2連―さらに続く疑問の事例も雰囲気あるものを選ばれています。特に「桜のような爪」いいですね、芸が細かい。
「あー僕には」から「。。。」経由して「皆目わからない」に至る呼吸感というか無風感が、なかなかにおもしろいです。「君」本人が出て来ないのもなかなか効果的。それ以降は割と普通っぽく終わるので、ちょっと何とかしたいところ。「アイ、ラブ、ユー」はちょっとベタか?終わり3行も改めて書くには当然過ぎるわけです。案として……(あくまで参考に)
〇 「アイ、ラブ、ユー という」までを削除して繋げる。
〇 終わり3行を削除する。
これで4行残しの3行更地化。ここの3行以降に何を書くか? です。
ところで「知らない」=「知りたい」でしょう。その「~したい」気持ちを前半のノリ感覚で綴ってもらうといいかもしれない。この詩の素材というか、主人公はまだ若い男の子でしょう。初々しさが捨てがたいです。前半は大いにこれでいいんです。ぜひ後半を考えてみてください。
佳作一歩前で。
7 凛さん 「雨になる」 3/13 初めてのかたなので、今回は感想のみ書かせて頂きます。
よろしくお願い致します。「今日、雨になるから、傘持ってお行き」の「雨」ではなく「僕は雨になる」(=なりたい)の「雨」の隠喩。普通は前者を思うのですが、これは後者。そこがおもしろいのです。
普通、雨になりたい、とはあんまり思わないんです。そこがこの詩の個性になっています。
まず各連ごとに違う表情の雨が出てきます。好き、憧れ、願い、によって、水を掬い取るように、それぞれの雨の持ち味を掬い取っています。これは賛歌であると同時に、心はタイトルに集まっていくのを感じます。僕はこの詩が好きです。金子みすゞの男性版のような雰囲気があります。
この1作を見る限りでは、素直な、いい書き手さんと思うのです。また書いてみてください。
8 侑輝さん 「幸せ」 3/13 初めてのかたなので、今回は感想のみ書かせて頂きます。

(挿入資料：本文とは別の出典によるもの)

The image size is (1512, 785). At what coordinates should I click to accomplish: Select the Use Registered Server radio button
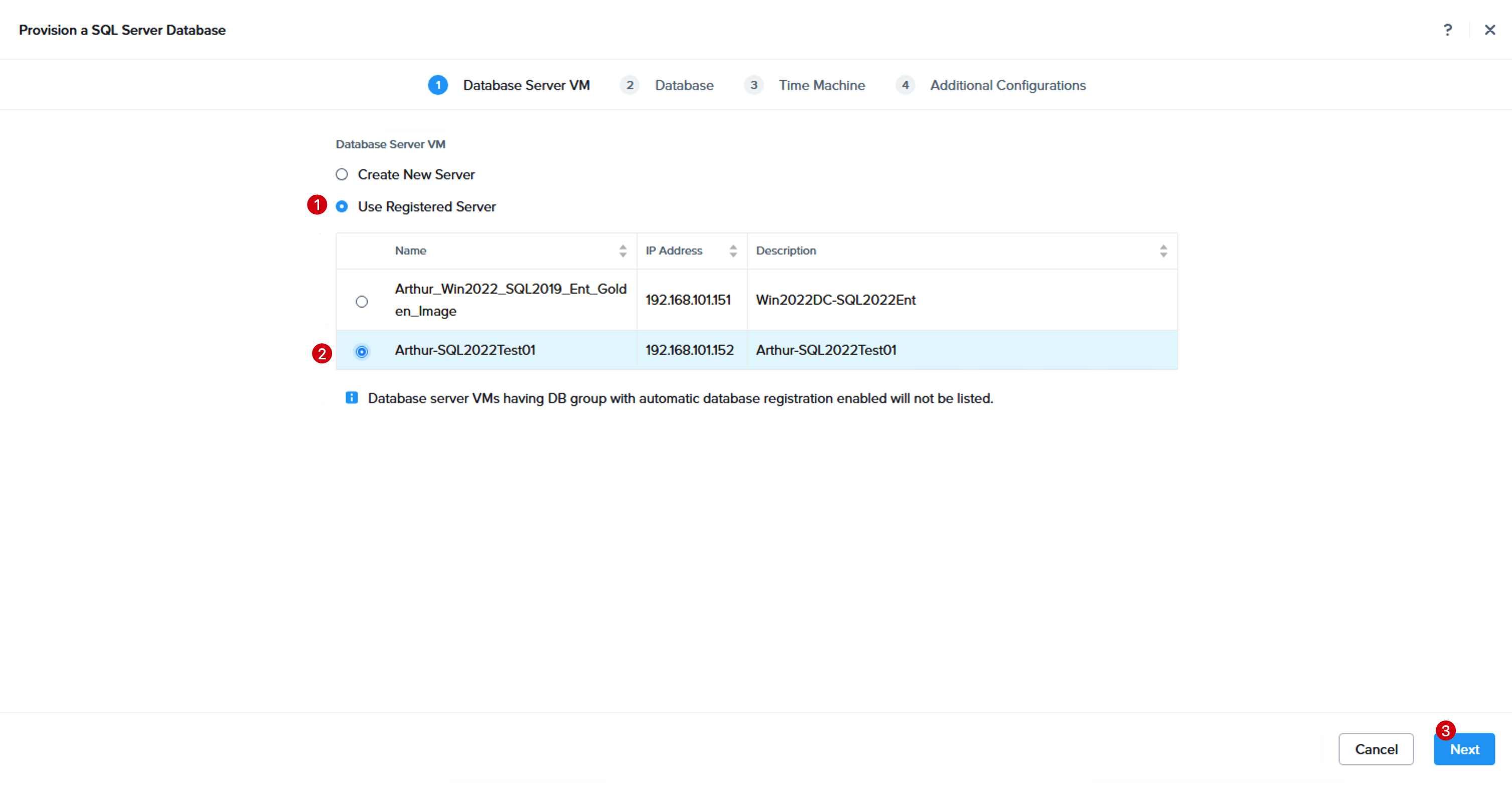click(x=342, y=207)
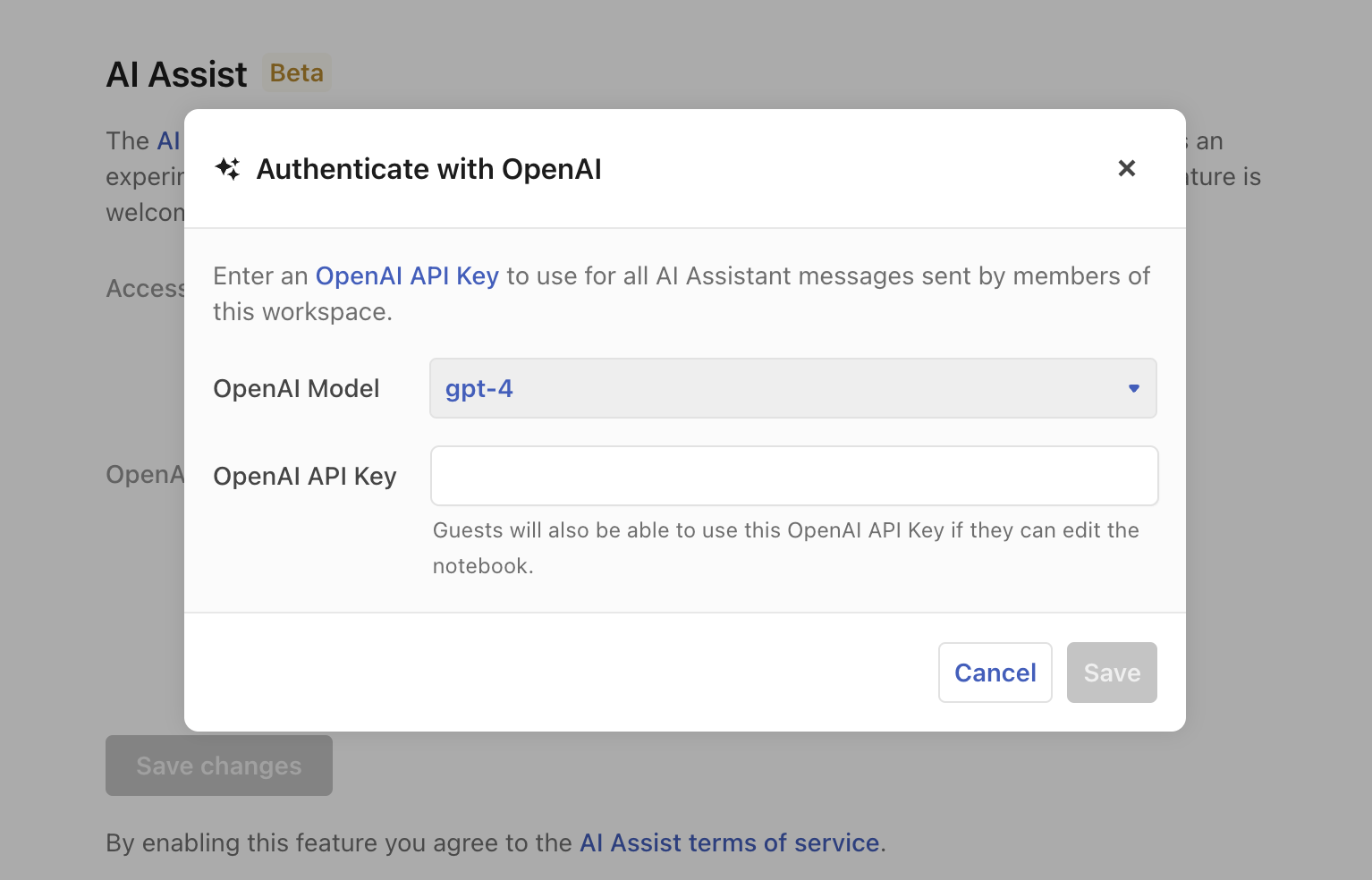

僕の幼い頃の記憶によれば、好んで石を蹴る子はサッカー少年に多かった気がします。
それはともかく、まずは現実描写から心模様の隠喩への移行が、ごく自然に行われる点に注目します。この詩の中心的な所作は「石」を「蹴る・転がる」ですが、詩中「石=幸せ」であり、蹴り、転がる(転がす)ことは、幸せを追い求めることを暗示します。もっと言うと、僕には、そうやって幸せを“育てている”ようにも思えたのでした。それを証拠立てるように後半には入道雲の下、一本の長い道が現れます。「蹴る・転がす」は当然のように歩みを伴います。歩みには当然のように道が必要になります。「蹴る・転がる。道」は全て幸せの要件に繋がれ、詩は構成され展開していきます。「ゴール」も重要でしょう。これら行為のハッピーエンドにも象徴されるでしょう。特筆しておきたいのは、この詩が極めて自覚的に書かれている点です。それにしても、幸せというものを石蹴りに絡めて発想した詩を僕は初めて読んだ気がします。ユニークということです。最後に技術論的なことを書くと、多少、引き算も使うと、詩はより引き締まると思います。また書いてみてください。
9 暗沢さん 「明るいほうへ」 3/13
「凍晴れ」―凍てつくように寒い快晴の日、とありました。冬特有の気高く美しい天候と見ました。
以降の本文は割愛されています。